2.  Charges. MTech will charge the Owner for all service work at MTech’s prevailing time and materials rates, including supervisory time, together with the cost of all parts, labor and shipping incurred on the repair; plus applicable taxes.  Any price that MTech quotes is an estimate only, unless noted as a “firm quote” in a written proposal signed by both parties.  With a firm quote, MTech may increase its charge if additional work is required due to damage or defects not known or apparent at the time the quote was given, or is otherwise requested by Owner.  Owner’s payment is due at the time the Equipment is returned to the Owner.

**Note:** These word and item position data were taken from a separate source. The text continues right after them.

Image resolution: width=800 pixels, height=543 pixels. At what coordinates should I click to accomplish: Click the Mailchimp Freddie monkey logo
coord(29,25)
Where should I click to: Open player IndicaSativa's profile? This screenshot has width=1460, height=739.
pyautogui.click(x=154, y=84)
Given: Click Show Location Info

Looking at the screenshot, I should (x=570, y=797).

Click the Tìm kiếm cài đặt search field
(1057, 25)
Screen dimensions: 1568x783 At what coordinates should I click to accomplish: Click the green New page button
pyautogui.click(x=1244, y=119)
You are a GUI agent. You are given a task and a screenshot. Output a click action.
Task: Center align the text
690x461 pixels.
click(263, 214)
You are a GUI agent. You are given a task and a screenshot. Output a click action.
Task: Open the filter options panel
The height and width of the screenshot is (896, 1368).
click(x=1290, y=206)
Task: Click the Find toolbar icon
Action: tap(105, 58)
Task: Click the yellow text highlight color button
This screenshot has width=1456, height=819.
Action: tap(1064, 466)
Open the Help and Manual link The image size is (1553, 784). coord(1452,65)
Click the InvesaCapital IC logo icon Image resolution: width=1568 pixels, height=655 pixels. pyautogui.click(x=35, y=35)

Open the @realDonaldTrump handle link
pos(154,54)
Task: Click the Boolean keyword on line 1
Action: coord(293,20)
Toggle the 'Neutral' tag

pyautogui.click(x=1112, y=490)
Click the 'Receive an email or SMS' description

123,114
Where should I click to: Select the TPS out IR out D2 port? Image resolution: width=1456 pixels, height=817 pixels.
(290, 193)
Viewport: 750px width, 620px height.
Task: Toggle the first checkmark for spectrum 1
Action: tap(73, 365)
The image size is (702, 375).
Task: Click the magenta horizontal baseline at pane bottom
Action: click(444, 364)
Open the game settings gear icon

3.  Warranty.  If the repairs are covered by a warranty or an extended service contract, MTech will make the repairs consistent with the warranty or service contract; provided, however, the Owner must provide proof of eligibility for the repairs under the warranty or service contract and Owner must pay to MTech all additional charges not covered by the warranty or service contract.

4.  Limited Warranty.  MTech warrants its repairs against defects in labor and materials appearing or manifesting themselves within two (2) years following completion of MTech’s work (“Warranty Period”), provided the Owner notifies MTech in writing or brings the Equipment to its facilities within seven (7) days after the appearance or manifestation of the defect, but this limited warranty excludes hard drives, headphone jacks, batteries, power buttons, volume buttons and all parts repaired due to liquid damage, data loss or corruption of data.  This remedy shall be the exclusive remedy for breach of any warranty under this agreement.  The Owner shall not be entitled to receive incidental, special, consequential or punitive damages from MTech for breach of any warranty or duty arising from this agreement.  THIS WARRANTY AND REMEDY ARE EXCLUSIVE AND IN LIEU OF ALL OTHER WARRANTIES, REMEDIES, AND CONDITIONS, WHETHER ORAL OR WRITTEN, EXPRESS OR IMPLIED, WITH RESPECT TO THE REPAIR PARTS.  MTECH SPECIALLY DISCLAIMS ANY AND ALL IMPLIED WARRANTIES WITH RESPECT TO SUCH PARTS, INCLUDING, WITHOUT LIMITATION, WARRANTIES OF MERCHANTABILITY AND FITNESS FOR A PARTICULAR PURPOSE.  IF MTECH CANNOT LAWFULLY DISCLAIM IMPLIED WARRANTIES UNDER THIS LIMITED WARRANTY, ALL SUCH WARRANTIES, INCLUDING WARRANTIES OF MERCHANTABILITY AND FITNESS FOR A PARTICULAR PURPOSE, ARE LIMITED IN DURATION TO THE DURATION OF THE EXPRESS LIMITED WARRANTY.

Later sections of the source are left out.